Вообще-то он действительно не мог посещать одни занятия с полноправными учениками, но иногда для воспитанников делали исключения, например, если урок был общеобразовательный, касался истории, искусства или политики. Мадоке они не нравились, но очень уж ему хотелось поскорее почувствовать себя наравне с остальными. Он втолкал Куматани в двери додзё, а за ними уже вошли и самые припозднившиеся адепты. Хизаши нравилось бывать в додзё. В нем чувствовался особый дух, похожий на храмовый, но без божественного присутствия, будто тут сами стены впитывали торжественность и мудрость произносимых речей и молчаливое внимание слушателей. Хизаши опустился на колени позади всех, по обеим сторонам от него пристроились Кента и Мадока. Ближе всех к месту учителя виднелась макушка Сасаки Араты. Сквозь бумажные стенки просачивался слабый свет, падая на татами, отчего ощущение таинственного сумрака внутри додзё только усиливалось. За местом учителя на стене висели три бумажных свитка, на которых тушью были выведены слова: «Усердие», «Усилие», «Уверенность» – тройное «У» школы Дзисин.
– Как отчет? – шепотом спросил Мадока, перегнувшись через колени Хизаши. – Не придирался?
Хизаши положил ладонь на лоб Мадоки и надавил, возвращая на свое место.
– Морикава-сэнсэй не будет тебя ругать, – успокоил его Кента и, судя по всему, угадал. У Мадоки покраснела шея, но выпрямился он уже с довольным лицом.
А тут как раз в додзё вошел и сам Морикава-сэнсэй.

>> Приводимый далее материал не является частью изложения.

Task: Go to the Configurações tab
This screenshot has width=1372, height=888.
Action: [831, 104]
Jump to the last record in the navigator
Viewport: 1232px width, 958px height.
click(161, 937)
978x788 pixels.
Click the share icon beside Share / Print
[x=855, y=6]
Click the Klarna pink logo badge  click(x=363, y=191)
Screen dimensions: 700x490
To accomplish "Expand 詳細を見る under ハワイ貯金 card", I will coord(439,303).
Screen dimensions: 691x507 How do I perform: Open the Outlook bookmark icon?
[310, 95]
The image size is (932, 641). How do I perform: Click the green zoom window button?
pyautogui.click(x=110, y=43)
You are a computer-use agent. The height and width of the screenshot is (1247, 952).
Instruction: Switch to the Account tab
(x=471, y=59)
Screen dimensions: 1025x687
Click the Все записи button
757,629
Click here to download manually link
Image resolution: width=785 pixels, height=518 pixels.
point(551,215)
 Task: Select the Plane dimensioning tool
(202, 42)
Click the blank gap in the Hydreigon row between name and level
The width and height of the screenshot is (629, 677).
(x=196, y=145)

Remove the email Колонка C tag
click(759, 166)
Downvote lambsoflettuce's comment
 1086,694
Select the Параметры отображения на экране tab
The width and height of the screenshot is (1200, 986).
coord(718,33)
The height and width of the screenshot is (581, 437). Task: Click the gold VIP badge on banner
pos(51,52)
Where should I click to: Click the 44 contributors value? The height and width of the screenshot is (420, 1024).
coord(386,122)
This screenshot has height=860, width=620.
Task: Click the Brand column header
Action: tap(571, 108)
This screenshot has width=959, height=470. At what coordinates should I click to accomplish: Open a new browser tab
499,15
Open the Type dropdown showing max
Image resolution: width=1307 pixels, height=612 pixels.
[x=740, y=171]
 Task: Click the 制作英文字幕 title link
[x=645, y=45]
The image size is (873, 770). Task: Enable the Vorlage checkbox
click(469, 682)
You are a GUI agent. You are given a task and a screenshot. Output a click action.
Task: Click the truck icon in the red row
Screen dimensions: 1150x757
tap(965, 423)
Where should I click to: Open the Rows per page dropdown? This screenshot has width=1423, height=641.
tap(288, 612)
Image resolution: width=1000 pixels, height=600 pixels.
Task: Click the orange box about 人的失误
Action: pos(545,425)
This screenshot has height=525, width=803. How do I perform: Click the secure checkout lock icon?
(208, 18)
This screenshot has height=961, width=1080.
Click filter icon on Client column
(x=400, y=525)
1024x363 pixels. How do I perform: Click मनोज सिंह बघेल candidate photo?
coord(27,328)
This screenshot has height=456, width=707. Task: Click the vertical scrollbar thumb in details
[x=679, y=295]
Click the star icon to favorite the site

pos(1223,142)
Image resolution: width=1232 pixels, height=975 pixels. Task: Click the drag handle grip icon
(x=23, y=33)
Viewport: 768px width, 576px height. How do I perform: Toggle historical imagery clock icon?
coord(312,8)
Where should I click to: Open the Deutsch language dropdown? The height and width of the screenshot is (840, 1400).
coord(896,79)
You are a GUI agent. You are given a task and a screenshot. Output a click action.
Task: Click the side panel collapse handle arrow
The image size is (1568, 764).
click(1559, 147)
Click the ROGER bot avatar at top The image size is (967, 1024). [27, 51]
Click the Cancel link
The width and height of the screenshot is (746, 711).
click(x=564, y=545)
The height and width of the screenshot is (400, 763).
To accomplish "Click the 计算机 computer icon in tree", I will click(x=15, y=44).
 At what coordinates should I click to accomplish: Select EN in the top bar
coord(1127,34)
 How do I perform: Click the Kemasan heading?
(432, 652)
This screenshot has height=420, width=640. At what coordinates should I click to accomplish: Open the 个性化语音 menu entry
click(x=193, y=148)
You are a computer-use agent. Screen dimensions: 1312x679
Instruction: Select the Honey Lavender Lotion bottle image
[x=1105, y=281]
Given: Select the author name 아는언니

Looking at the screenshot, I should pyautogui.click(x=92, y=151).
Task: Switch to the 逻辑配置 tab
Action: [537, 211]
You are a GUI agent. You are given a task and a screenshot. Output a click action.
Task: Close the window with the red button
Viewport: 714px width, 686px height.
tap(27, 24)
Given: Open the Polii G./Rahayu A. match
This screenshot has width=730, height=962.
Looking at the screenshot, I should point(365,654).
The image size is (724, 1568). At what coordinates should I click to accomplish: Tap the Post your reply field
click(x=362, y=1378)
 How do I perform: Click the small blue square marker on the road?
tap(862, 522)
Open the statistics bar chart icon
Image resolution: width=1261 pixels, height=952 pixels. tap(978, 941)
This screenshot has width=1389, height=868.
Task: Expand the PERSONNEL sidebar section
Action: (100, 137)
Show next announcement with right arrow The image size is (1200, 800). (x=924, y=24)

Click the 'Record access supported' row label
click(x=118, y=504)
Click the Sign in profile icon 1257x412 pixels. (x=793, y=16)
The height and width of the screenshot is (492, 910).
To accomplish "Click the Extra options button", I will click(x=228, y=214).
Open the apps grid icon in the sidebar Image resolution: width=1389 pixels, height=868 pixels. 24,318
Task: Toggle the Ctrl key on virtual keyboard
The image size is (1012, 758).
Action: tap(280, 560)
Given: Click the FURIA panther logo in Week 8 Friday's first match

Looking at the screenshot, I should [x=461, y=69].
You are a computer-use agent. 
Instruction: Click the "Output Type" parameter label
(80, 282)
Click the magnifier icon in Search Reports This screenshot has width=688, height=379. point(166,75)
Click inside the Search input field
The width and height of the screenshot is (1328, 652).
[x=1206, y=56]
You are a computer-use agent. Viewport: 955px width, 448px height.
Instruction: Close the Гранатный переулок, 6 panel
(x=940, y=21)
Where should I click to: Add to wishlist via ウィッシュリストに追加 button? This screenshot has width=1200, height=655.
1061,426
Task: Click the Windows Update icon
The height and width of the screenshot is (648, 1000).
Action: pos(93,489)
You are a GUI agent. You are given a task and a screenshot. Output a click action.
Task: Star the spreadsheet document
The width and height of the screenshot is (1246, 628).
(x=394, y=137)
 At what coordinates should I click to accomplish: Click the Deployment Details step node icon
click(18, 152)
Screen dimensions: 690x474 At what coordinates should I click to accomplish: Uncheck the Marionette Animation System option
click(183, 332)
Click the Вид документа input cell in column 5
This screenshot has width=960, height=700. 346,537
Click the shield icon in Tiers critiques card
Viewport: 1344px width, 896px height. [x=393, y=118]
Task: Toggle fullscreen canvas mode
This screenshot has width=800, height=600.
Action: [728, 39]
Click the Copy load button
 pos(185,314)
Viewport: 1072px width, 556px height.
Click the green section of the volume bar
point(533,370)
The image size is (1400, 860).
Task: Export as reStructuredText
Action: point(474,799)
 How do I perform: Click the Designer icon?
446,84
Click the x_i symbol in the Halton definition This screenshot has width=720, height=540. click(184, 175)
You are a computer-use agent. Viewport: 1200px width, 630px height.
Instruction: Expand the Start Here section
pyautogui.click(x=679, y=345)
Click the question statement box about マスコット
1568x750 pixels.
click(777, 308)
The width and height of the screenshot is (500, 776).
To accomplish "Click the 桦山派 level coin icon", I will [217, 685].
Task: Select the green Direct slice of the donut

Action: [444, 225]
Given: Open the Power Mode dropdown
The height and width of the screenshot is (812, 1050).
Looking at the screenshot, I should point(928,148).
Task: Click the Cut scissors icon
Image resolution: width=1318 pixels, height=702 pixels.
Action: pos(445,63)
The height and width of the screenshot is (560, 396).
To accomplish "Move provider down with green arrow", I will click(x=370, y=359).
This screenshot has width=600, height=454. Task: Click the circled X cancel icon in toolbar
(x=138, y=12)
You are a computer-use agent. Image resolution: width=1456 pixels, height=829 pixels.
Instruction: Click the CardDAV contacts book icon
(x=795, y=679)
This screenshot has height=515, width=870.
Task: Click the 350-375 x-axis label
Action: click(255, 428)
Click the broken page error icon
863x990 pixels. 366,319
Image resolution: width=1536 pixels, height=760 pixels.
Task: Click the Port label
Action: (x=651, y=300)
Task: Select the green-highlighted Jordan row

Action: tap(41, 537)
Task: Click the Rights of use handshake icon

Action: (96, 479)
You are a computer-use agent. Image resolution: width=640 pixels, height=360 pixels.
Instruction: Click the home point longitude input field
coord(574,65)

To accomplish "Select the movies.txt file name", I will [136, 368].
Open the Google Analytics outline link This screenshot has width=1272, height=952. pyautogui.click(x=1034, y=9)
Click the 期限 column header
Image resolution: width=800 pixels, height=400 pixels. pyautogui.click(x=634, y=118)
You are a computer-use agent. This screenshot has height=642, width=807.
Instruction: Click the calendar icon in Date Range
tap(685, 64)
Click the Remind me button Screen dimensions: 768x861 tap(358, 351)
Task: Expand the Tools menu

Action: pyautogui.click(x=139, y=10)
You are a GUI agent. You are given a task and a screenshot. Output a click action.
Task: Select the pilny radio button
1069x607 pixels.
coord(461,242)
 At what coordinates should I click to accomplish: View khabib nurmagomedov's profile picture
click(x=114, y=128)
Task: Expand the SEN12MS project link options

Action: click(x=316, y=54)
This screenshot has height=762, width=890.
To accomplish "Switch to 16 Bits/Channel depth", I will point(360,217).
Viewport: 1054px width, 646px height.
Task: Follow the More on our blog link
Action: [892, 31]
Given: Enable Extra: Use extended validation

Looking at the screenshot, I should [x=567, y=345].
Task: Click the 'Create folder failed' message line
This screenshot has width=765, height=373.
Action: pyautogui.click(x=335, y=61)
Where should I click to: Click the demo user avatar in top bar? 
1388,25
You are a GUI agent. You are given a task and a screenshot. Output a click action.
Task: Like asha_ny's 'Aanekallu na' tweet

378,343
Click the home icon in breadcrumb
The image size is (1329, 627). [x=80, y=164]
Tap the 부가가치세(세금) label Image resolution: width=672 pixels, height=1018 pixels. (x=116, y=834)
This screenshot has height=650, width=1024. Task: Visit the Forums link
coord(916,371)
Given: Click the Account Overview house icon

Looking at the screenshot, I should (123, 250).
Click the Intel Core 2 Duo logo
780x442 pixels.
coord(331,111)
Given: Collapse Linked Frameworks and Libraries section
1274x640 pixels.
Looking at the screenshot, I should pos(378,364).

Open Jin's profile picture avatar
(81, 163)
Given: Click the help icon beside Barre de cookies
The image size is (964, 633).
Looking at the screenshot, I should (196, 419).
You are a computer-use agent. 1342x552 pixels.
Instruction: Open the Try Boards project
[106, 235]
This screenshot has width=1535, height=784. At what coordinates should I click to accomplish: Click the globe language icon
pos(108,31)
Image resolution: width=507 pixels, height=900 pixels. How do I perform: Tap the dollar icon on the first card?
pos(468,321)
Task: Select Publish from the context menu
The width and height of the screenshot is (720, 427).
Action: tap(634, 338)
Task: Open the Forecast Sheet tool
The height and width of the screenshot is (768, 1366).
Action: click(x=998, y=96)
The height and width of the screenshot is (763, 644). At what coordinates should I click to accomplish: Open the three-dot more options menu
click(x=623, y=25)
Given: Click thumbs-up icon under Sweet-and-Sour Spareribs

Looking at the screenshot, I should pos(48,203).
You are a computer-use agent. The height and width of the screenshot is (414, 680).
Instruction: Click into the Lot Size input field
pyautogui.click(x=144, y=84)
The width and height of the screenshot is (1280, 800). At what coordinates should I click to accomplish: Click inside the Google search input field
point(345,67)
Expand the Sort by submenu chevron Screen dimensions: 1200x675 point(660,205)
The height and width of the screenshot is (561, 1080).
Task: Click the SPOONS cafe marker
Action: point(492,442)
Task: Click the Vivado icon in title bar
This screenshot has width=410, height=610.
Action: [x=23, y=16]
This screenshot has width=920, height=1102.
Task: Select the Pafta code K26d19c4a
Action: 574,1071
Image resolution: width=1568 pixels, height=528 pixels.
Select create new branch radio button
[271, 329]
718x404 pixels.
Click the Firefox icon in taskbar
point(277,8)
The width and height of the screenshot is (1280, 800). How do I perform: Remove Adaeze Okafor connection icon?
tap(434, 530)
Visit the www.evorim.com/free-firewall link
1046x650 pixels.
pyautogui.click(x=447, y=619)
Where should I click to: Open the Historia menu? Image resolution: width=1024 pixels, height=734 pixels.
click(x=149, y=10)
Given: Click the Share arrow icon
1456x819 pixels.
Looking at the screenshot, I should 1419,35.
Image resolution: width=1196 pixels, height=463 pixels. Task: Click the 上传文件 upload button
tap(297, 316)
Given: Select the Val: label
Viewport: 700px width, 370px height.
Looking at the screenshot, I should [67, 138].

Это был довольно молодой мужчина, насколько мог судить Хизаши, ему еще не минуло тридцати лет. Он обладал привлекательной наружностью, но его уровень внутренней ки был не слишком примечательным, проще говоря, как оммёдзи и экзорцист он был середнячком, поэтому часто проводил занятия с учениками вместо того, чтобы выполнять свою основную работу. Войдя, он поклонился классу, ученики ответили тем же, и Морикава-сэнсэй сел спиной к стягам и обвел собравшихся немного рассеянным взглядом. Остановившись на их троице, чуть нахмурился. Ножны с мечом рядом с ним притягивали всеобщий интерес.
– Как вам известно, близится церемония Гаппай-но-хи, когда вы получите свои первые мечи. Это самый важный день в жизни каждого экзорциста. Сила оммёдзи в его внутренней ки и том, как он умеет ею пользоваться, но людям нужна защита, и мы даем ее не только словом, но и делом. – Морикава прервался и поднял ножны, чтобы продемонстрировать во всей красе. Они были покрыты темно-красным лаком, отчего блестели, как намасленные, с позолоченными узорами в виде бамбуковых листьев. Обмотка из красно-черного шнура гармонировала с ножнами по цвету. Поистине услада для мужских глаз.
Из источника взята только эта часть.